Implementation Strategy and Results

Two strategies were employed in the implementation of an objected oriented ray tracer. Both of them were aimed at reducing the number of objects that need to be tested for intersection with a given ray.
Bounding Volumes
The first technique was to use bounding volumes for complex objects. Because of the object oriented implementation this was a rather simple matter. Every renderable object is subclassed for an abstract class GraphicalObject. The GraphicalObject has a virtual method intersect(Ray). In the case that the object is a primitive (sphere, cylinder, circle, hyperboloid, ...) this method will perform the intersection calculation. In a complex object which is composed of other objects and contained in a bounding volume, the function will first call the intersection method of the bounding volume. If this fails intersection failure is returned and none of the other objects need be tested. If it is found that the bounding volume is intersected then the intersect method of all the objects that compose the complex object must be called. Which ever object is found to have the closest point of intersection is returned along with the time of intersection. If no objects are found to intersect the ray failure is returned.

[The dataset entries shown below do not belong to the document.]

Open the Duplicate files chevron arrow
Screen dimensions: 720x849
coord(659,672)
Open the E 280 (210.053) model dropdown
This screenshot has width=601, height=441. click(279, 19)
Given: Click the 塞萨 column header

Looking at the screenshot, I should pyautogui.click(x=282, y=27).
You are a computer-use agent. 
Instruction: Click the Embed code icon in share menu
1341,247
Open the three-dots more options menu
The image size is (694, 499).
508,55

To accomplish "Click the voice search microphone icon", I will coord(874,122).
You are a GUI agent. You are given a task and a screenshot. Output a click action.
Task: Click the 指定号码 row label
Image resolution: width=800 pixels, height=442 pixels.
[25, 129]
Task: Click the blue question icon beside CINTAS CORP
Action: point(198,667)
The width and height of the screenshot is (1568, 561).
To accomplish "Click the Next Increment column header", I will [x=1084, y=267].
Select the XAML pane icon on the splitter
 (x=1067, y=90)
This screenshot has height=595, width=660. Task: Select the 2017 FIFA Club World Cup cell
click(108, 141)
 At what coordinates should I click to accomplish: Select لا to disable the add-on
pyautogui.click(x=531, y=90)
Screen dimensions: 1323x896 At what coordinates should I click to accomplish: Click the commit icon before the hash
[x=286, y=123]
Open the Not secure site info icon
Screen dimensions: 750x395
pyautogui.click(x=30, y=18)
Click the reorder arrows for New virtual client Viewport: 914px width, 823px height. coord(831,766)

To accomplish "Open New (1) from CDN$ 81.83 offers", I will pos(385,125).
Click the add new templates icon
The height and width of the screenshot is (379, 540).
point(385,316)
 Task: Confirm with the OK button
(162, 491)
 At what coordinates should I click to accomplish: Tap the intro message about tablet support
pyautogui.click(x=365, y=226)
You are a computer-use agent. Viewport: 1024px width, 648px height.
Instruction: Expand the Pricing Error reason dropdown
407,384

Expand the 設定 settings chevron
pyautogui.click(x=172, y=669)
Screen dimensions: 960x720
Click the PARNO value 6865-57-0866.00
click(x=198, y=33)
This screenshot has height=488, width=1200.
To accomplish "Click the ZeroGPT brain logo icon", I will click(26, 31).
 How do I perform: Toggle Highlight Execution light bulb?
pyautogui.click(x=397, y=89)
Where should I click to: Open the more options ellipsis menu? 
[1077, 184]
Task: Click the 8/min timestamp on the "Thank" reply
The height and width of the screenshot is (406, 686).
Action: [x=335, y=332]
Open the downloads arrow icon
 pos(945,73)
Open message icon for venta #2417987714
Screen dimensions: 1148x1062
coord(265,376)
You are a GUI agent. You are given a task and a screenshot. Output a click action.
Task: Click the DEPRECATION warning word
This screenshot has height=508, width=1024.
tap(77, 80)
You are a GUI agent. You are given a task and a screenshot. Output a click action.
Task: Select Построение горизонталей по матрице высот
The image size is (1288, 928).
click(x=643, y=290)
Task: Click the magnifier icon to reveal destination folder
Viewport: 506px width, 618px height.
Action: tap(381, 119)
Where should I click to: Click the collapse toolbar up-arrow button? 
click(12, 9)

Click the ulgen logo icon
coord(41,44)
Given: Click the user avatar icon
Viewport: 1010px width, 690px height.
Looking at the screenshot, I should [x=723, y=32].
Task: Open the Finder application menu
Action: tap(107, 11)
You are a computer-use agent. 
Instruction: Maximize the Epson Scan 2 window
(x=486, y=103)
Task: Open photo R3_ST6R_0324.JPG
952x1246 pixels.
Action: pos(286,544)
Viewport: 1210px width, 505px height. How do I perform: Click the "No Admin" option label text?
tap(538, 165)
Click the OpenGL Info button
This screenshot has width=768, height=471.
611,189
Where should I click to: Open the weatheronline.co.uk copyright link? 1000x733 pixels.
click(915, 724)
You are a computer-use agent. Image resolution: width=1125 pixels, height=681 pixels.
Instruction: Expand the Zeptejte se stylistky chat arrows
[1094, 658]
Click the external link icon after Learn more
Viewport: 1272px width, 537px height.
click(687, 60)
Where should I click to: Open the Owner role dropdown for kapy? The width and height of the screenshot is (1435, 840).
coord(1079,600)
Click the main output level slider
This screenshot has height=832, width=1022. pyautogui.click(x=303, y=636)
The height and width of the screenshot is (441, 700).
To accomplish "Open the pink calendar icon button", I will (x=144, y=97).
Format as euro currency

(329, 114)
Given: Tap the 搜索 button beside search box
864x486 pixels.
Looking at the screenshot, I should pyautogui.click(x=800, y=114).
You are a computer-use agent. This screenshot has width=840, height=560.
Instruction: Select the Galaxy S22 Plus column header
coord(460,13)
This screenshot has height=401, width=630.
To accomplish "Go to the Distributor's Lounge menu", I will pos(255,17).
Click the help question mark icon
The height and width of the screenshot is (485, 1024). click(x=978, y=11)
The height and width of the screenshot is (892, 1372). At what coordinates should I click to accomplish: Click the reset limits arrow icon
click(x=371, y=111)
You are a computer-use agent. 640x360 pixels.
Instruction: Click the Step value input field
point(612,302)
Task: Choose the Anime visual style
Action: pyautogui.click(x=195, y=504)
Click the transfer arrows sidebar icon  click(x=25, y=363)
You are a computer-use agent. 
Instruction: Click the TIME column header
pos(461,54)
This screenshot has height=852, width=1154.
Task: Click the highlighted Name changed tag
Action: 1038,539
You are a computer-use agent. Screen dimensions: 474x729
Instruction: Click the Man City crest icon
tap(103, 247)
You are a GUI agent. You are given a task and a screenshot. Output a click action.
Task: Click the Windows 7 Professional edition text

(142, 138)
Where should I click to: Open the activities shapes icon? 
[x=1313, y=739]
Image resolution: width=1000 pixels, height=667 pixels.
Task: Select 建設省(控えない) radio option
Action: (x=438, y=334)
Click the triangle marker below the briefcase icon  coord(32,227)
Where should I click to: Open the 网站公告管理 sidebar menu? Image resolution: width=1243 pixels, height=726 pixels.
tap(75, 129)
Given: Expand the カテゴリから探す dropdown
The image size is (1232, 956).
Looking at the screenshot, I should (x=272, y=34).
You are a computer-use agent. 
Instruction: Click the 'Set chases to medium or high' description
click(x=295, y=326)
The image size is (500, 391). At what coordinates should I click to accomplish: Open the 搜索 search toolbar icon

The Above image of a pawn (traced at 500 x 500 pixels) is composed of 6 primitive objects, 2 cylinders, 3 hyperboloids, and 1 sphere. Without a bounding volume the image takes about 65 sec. (59 sec, 67 sec, 69 sec) to trace. If the pawn is treated as a complex object with a cylinder as a bounding volume, the time to trace it is reduced to about 35 sec. (34 sec, 34 sec, 38 sec) almost cutting the rendering time if half.
Spatial Subdivision
The second technique used is a form of non-uniform spatial subdivision. Instead of breaking the world into voxels, 4 planes are defined using the observer point and the 4 corners of the view plane.



The objects in the world are then tested to determine if any portion of them is in the viewing area defined by these planes. This is accomplished with the InView(plane) method of the GraphicalObject class. It is important to keep this method as simple as possible. For example the implementation of this method for a sphere involves displacing the center of the sphere(in world coordinates) by its radius in the direction of the normal of the plane and determining which side of the plane this point falls on. Only those objects that are in view need to be considered for intersection. If the number of objects is above some threshold amount the view plane is subdivided and the process repeated on each of the new "smaller" viewplanes.



This recursive non-uniform subdivision is handled by threads. Every time the "viewplane" is subdivided 4 threads are created to process each of the new viewplanes. Each thread if given a list of objects that were in view of the larger viewplane as well as which quadrant of that viewplane it is processing. The quadrant number is needed to keep the thread from checking the objects against the planes that were part of the previous viewplanes boundary.



The recursion bottoms out if either the number of objects in view is below some threshold or if the area of the viewplane is below some threshold. In this implementation the object threshold was set at 0 (if there are no objects in view set the pixel to the background color) and the area cutoff was 500 pixels.



The above image (500 x 500 pixels) of 16 pawns with bounding volumes takes about 195sec. (190sec & 199sec) to trace without spatial subdivision. Using the above thresholds the time is reduced to 53sec. (58s, 60s, 55s, 41s) almost 1/4 the execution time.

It should be noted that these timings were performed on a multiprocessor(2) alpha with kernel supported pthreads and 500M RAM.